Wednesday, December 22, 2010

The Greer Citizen

Just in case you don't get the Greer Citizen, here is a great story Krista Gibson wrote about Tim and his awesome spirit. Tim and Krista used to play softball together for First Team Sports and this past summer he coached her son in baseball. The ball has started rolling on some other really amazing things as well, as soon as they are a little more concrete we will be sharing on here. Our goal of spreading awareness about colon cancer so no one else will have to endure this journey is becoming a reality and we couldn't be more excited!

12/22/2010 2:15:00 PM
All is merry and Bright while cancer is put aside
Hope
Staying busy: Tim and Jenny Bright recently attended the SEC championship game in Atlanta.
Staying busy: Tim and Jenny Bright recently attended the SEC championship game in Atlanta.

Krista Gibson
Staff Reporter


Tim and Jenny Bright got married last April three months after Tim found out he had colon cancer and one month after surgery to remove a foot of his colon that held a quarter-sized tumor.

It has not been the type of year most newlyweds experience, but the couple has vowed that their first Christmas as a married couple, will be no different than the ones they’ve spent together in the past. They will be surrounded by family and will put off the next chapter in his cancer story until the first week in January.
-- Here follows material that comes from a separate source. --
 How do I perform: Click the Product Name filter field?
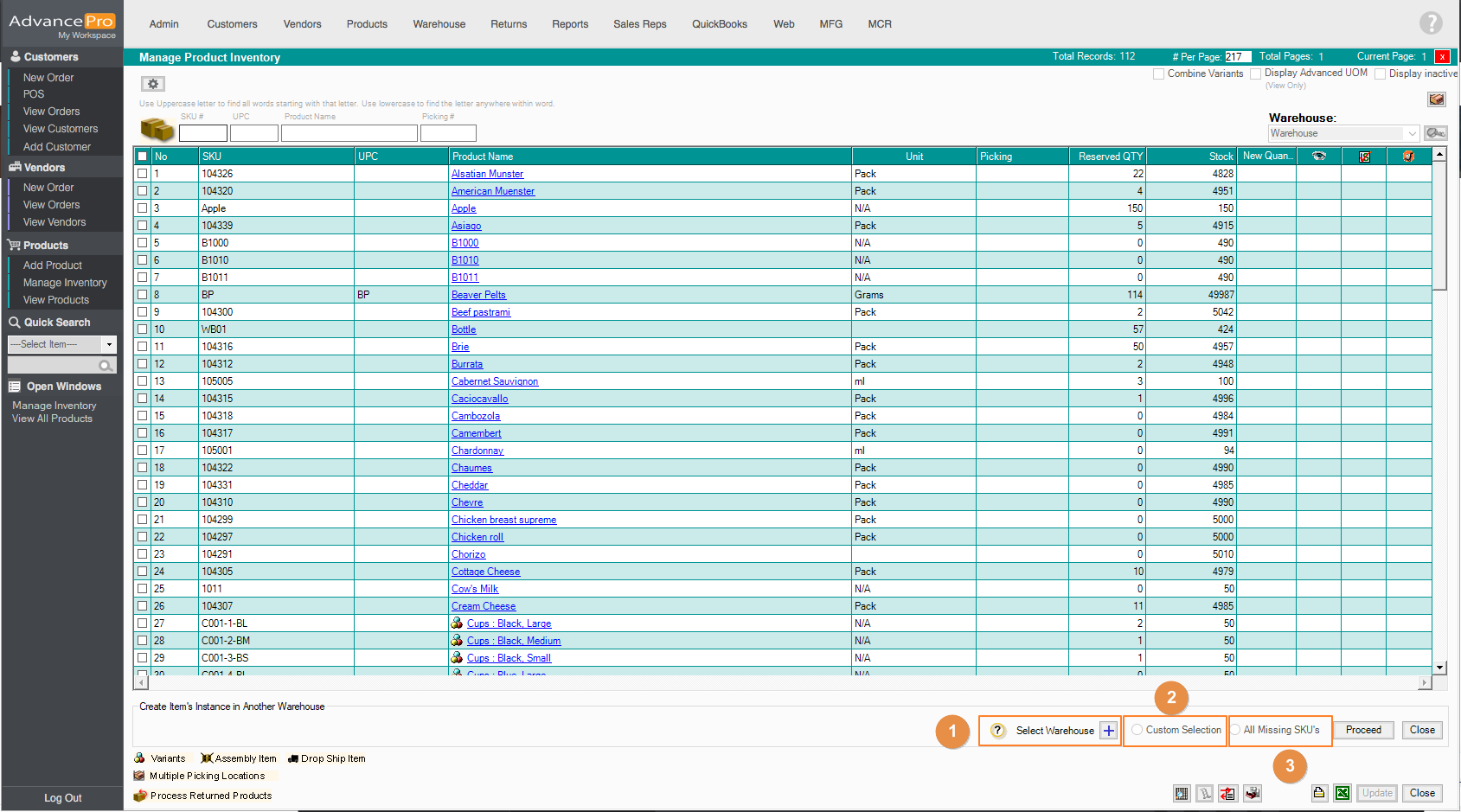tap(349, 133)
“I told Jenny I don’t want to do anything differently than I have in the past,” Tim said.
“We will spend Christmas Eve and morning with her parents and Christmas afternoon and night with my folks like we’ve done the other years.”

Tim, 28, a commercial real estate broker with Bentley Commercial, is a former standout Riverside High pitcher who graduated in 2001 and went on to be a part of the University of South Carolina baseball team until arm injuries sidelined him. Today, he coaches high school pitchers on summer travel teams.
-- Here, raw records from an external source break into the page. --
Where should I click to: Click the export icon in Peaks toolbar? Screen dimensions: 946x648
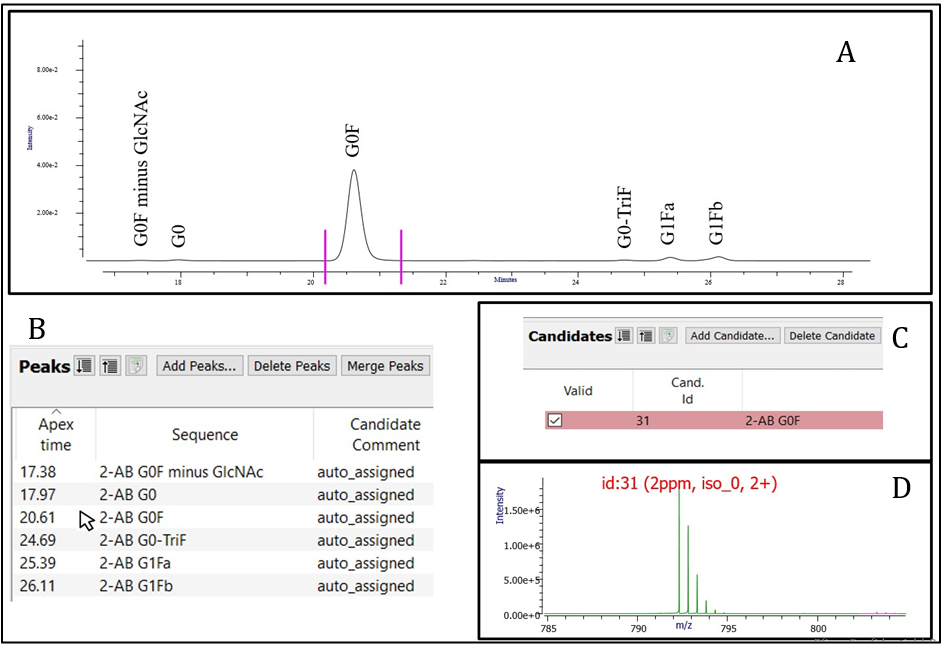[x=136, y=366]
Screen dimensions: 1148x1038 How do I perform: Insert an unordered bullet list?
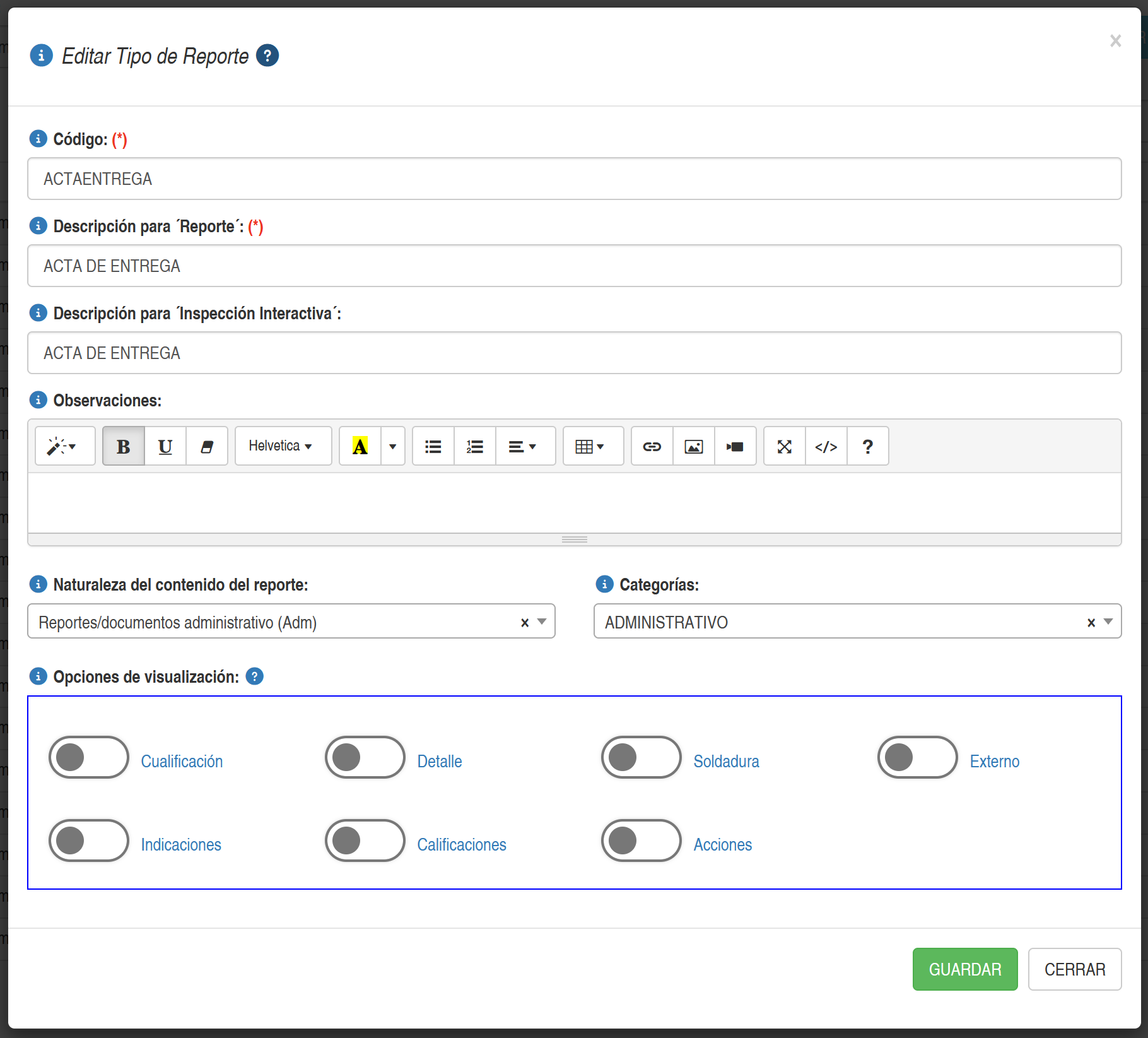pyautogui.click(x=433, y=446)
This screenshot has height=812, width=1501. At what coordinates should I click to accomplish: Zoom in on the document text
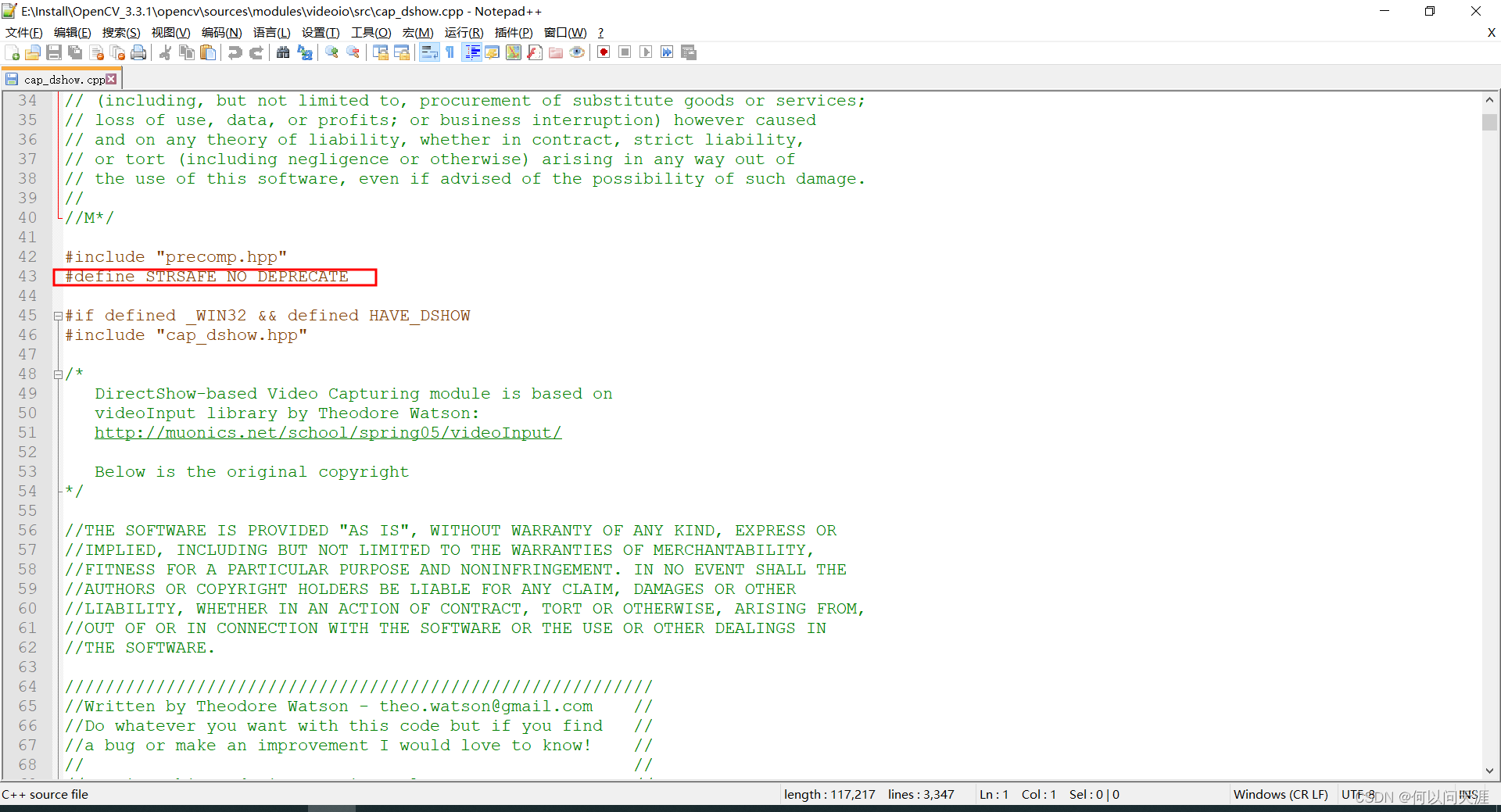coord(331,52)
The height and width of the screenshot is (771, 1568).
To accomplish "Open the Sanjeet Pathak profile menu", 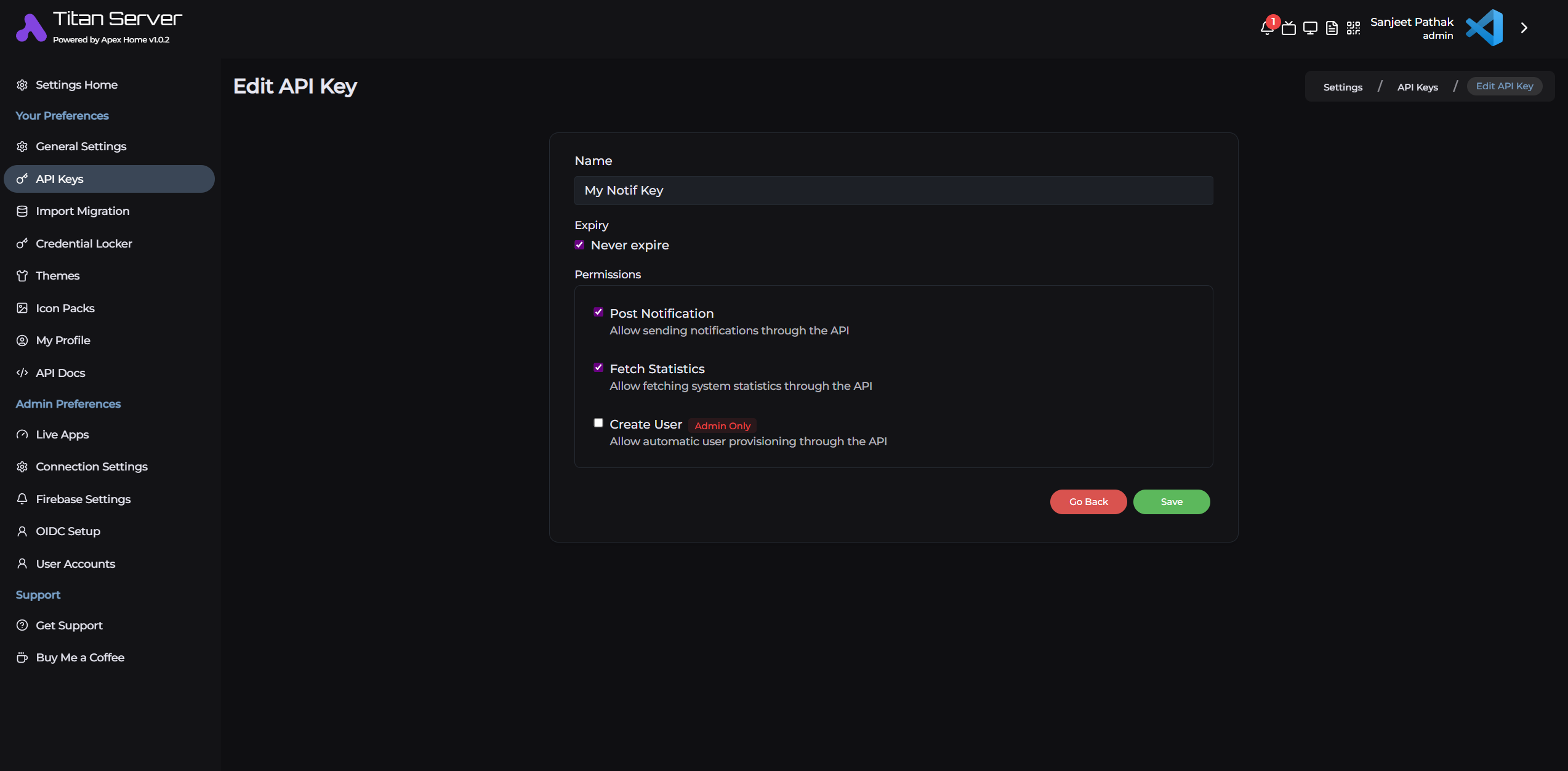I will click(1412, 28).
He was given a clean bill of health in August after 12 weeks of chemotherapy treatments.
By November, though, some of the numbers in his blood work were elevated and he was scheduled for another battery of tests. The cancer was back, metastasized to his lungs.

“We found out the 29th of November,” Jenny said. She remembers the dates of all the diagnosis and treatments.
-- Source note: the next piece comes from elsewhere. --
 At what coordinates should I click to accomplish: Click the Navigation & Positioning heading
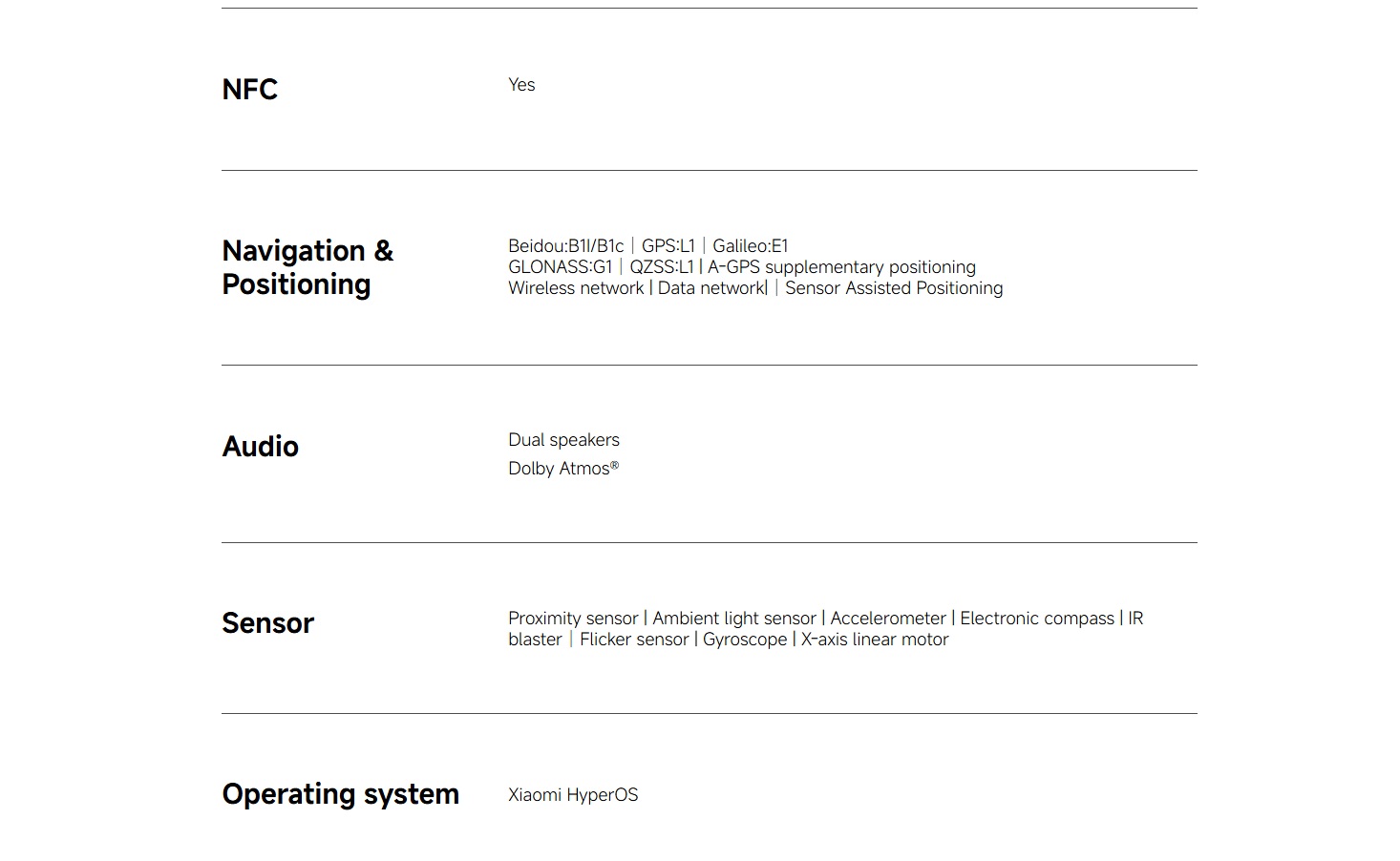[x=308, y=267]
Tim said he knew something was wrong when his oncologist didn’t call him back within a few days of his tests. His doctor later confessed he had found out right before he left town for the Thanksgiving holidays. The nodules on his lungs are small but will have to be treated with more chemotherapy.

Tim said it will have to wait until after Christmas.

“This is our first Christmas and basically we don’t know how many more Christmases we will get to have without chemo,” Jenny said.

“It will be kind of nice to have a Christmas when I’m not on chemo,” Tim said.

They have been told there is no cure, but that there is a small chance this next round of treatment could knock everything out. If not, it may be contained enough so that it doesn’t spread before the next round.

“If it has to be on six months, off six months, on six months until we find something that’s a cure, that’s fine with me. I can live with that. I don’t plan on going anywhere any time soon,” Tim said.

“We’re focusing on it now as not trying to get rid of the cancer, but trying to keep him going for as long as possible until a cure comes along,” Jenny said.

There is one bright light from the past year that has thankfully kept the spotlight away from Tim and he is grateful for that. His brother Steven and wife Haley had a daughter, Lillian. “I don’t really like having all the focus on me,” he said.

“She has no idea what’s going on so she treats him the exact same way she always has,” Jenny said. “Little kids are great that way.”

The support from his family, friends and employers has been humbling. And if you see Tim and Jenny around town during the holidays, it will probably be the two of them that give you a lift, because they vow not to let cancer, something they have no control over and is out of their hands, take anything away from their first Christmas.